Приведённый отрывок:
******

«Я стал ходить по вагону и искать цитату из Иванова»
С точки зрения популярности среди писателей Серебряного века сейчас выделяются несколько авторов: Блок, интерес к которому не утихает, Андрей Белый, Зинаида Гиппиус (скоро должен выйти том ее неизданных творческих и биографических материалов в серии «Литературное наследство») и Вячеслав Иванов. Сперва его стали изучать на Западе, где-то с начала 1980-х. В этом смысле Зара Григорьевна Минц, предложившая мне им заняться в 1985-м, проявила удивительную прозорливость, хотя я вовсе не был первым из ее семинаристов, кто занимался Ивановым. Надо отметить, что к тому времени я уже знал, кто такой Вячеслав Иванов. У меня был том «Библиотеки поэта» с предисловием Аверинцева, купленный знакомыми иностранцами за валюту в «Березке». Думаю, что большинство моих сверстников не слыхало о таком поэте, то есть говорить о популярности тут не приходилось. Но на днях я ехал в «литературном» поезде петербургского метро. Несколько вагонов были заклеены портретами и цитатами из русских классиков: один — из Золотого века, другой — из Серебряного, третий — из литературы раннего советского периода. И вот я, к всеобщему удивлению, стал ходить по вагону и искать цитату из Иванова. И все-таки в углу нашел одно восьмистишие, «Долина — храм» (1904). В данном случае мне интересно, как происходил отбор текста. Дело в том, что у каждого поэта есть стихи, которые надо обязательно знать. Ну, например, мы говорим «Блок», и сразу тянется вереница текстов: «Предчувствую Тебя. Года проходят мимо…», «О, весна без конца и без краю…» и т.д. Или, скажем, «Гиппиус»: «Мне нужно то, чего нет на свете...». Они выскакивают сами собой. Мы говорим «Вячеслав Иванов» — и ничего не приходит на ум! Парадоксальная ситуация: ивановедение — очень разветвленная наука, а широкий читатель его не знает. Стихотворение, которое было на стене вагона, я некоторое время припоминал. Оно хорошее, человек, выбравший его, очень ответственно подошел к решению проблемы: он взял не то стихотворение, которое было популярно в начале ХХ века, и не из тех, что любят разбирать ивановеды, он выбрал пейзажное и очень символистское. Отлично подходит для канонического текста. Однако в целом канон ивановских текстов отсутствует, хотя когда-то был. В него входило стихотворение «Мэнада» в первую очередь, и, как мне кажется, сборник «Эрос», в основном посвященный Сергею Городецкому, был особенно активно воспринят женской поэзией того времени.
«Дионисийство Иванова — очень удачное пространство для спекуляций»

******

[Подборка записей]
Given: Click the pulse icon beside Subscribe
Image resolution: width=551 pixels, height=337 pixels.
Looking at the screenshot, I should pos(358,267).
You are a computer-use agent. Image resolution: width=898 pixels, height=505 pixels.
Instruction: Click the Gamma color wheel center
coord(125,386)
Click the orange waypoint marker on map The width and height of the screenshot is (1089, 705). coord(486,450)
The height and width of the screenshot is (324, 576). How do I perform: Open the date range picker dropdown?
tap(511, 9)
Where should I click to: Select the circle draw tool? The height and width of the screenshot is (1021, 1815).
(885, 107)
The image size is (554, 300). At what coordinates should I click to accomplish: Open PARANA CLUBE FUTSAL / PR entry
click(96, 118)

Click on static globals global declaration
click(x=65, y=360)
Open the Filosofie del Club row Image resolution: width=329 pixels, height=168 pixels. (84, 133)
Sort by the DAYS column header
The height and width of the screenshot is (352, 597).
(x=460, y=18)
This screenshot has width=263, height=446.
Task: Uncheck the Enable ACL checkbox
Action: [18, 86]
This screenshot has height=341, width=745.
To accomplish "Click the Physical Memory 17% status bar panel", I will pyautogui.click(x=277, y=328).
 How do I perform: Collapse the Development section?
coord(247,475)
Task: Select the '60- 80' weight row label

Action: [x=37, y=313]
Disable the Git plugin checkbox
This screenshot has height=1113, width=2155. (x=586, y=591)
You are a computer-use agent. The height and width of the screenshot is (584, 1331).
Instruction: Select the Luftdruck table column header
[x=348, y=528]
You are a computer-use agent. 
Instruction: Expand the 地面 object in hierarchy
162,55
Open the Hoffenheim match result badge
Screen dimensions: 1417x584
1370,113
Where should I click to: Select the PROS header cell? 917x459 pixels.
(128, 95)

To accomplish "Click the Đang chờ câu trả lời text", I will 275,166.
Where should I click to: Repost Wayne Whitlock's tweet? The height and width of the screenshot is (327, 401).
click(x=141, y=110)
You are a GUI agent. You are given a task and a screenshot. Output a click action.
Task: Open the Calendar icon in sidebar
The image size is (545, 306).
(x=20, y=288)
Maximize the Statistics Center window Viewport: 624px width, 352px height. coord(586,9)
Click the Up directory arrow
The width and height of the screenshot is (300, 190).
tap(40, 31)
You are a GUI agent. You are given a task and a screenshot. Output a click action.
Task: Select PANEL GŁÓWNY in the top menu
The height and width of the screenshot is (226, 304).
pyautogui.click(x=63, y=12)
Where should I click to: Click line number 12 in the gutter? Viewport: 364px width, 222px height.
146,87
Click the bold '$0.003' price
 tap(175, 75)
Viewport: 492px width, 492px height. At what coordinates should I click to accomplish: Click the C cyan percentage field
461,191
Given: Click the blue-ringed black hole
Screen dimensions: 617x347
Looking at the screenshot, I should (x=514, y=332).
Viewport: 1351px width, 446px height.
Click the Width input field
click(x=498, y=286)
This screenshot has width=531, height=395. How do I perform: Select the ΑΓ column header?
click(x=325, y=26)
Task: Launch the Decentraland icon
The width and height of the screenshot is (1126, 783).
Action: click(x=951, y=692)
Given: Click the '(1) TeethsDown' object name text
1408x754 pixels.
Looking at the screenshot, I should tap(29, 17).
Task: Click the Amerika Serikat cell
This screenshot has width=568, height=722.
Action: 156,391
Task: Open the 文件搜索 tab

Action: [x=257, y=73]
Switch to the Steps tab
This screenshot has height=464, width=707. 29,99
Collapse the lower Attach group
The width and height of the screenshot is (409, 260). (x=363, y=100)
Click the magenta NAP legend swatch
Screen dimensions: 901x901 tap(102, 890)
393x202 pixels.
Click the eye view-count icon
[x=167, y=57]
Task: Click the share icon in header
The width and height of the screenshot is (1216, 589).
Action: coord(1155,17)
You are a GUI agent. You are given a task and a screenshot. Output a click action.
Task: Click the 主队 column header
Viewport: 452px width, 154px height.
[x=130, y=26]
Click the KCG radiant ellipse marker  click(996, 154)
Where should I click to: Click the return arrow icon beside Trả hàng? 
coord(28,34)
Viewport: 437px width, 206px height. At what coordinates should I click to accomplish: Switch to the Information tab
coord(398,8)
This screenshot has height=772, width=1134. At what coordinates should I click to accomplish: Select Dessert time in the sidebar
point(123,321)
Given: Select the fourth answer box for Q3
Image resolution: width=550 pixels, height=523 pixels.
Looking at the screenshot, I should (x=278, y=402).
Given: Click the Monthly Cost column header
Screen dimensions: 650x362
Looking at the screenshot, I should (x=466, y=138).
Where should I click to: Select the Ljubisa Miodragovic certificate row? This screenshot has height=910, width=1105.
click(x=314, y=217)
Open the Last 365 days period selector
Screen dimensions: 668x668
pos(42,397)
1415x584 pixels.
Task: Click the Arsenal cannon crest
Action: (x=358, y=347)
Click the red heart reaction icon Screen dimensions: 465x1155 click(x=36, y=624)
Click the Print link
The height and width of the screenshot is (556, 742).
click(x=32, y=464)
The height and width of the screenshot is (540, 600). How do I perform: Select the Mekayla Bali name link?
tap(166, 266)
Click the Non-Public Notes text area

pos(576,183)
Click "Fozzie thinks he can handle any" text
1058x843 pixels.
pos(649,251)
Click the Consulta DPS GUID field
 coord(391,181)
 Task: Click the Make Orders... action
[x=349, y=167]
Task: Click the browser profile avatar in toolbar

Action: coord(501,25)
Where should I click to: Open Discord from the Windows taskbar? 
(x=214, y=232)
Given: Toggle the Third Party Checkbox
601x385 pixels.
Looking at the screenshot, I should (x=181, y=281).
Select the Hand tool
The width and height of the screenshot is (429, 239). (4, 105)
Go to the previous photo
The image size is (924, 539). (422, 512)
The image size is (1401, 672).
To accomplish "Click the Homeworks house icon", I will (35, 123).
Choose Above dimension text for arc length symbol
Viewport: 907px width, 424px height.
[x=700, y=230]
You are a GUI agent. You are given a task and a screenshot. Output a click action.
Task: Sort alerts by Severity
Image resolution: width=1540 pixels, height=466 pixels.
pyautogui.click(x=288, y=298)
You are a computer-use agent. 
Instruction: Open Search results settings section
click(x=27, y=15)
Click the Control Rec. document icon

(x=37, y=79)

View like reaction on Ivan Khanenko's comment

******

Что нужно сделать:
Ответьте по отрывку о Вячеславе Иванове:
(a) В каком году Зара Григорьевна Минц предложила заняться Ивановым?
(b) Какое стихотворение Иванова нашлось в углу вагона метро?
(c) Какое стихотворение в первую очередь входило в прежний канон ивановских текстов?
Записи здесь ни при чём.

Ответ на задание:
(a) В 1985 году.
(b) Восьмистишие «Долина — храм» (1904).
(c) «Мэнада».